┌─ INFORMATION

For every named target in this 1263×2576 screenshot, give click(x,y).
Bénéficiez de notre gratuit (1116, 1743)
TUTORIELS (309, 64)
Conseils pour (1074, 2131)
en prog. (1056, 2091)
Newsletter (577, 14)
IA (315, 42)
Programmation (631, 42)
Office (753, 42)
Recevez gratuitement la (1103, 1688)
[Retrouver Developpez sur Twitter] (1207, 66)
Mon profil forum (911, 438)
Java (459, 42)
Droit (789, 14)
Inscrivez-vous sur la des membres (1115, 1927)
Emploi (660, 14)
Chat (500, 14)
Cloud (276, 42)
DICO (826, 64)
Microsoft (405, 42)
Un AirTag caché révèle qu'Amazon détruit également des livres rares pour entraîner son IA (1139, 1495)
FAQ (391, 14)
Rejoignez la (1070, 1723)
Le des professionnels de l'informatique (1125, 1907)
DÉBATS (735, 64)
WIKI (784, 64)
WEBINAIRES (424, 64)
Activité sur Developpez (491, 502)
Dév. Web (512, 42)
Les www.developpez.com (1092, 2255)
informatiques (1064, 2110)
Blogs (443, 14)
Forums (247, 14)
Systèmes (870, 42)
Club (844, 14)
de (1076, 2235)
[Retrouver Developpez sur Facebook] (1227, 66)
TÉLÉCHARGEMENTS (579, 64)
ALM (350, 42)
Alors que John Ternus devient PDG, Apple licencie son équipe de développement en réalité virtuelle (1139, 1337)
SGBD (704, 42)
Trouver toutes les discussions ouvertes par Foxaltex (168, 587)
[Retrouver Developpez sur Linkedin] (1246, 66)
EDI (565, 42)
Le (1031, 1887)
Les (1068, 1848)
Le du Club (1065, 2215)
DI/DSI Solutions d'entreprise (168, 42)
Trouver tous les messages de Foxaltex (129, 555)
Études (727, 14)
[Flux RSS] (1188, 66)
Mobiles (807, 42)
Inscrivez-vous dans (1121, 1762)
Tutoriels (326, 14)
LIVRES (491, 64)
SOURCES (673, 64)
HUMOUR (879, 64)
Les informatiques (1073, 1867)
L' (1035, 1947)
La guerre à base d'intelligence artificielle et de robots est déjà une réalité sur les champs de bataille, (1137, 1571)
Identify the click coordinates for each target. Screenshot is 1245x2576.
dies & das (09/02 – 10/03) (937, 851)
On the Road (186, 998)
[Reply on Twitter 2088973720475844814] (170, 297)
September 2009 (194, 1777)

└─

> **EXERCISE OBJECTIVE**
Wherever "Inscrivez" appears in a line of the entries, copy that line.

> **RESULT FOR THIS EXERCISE**
Inscrivez-vous sur la des membres (1115, 1927)
Inscrivez-vous dans (1121, 1762)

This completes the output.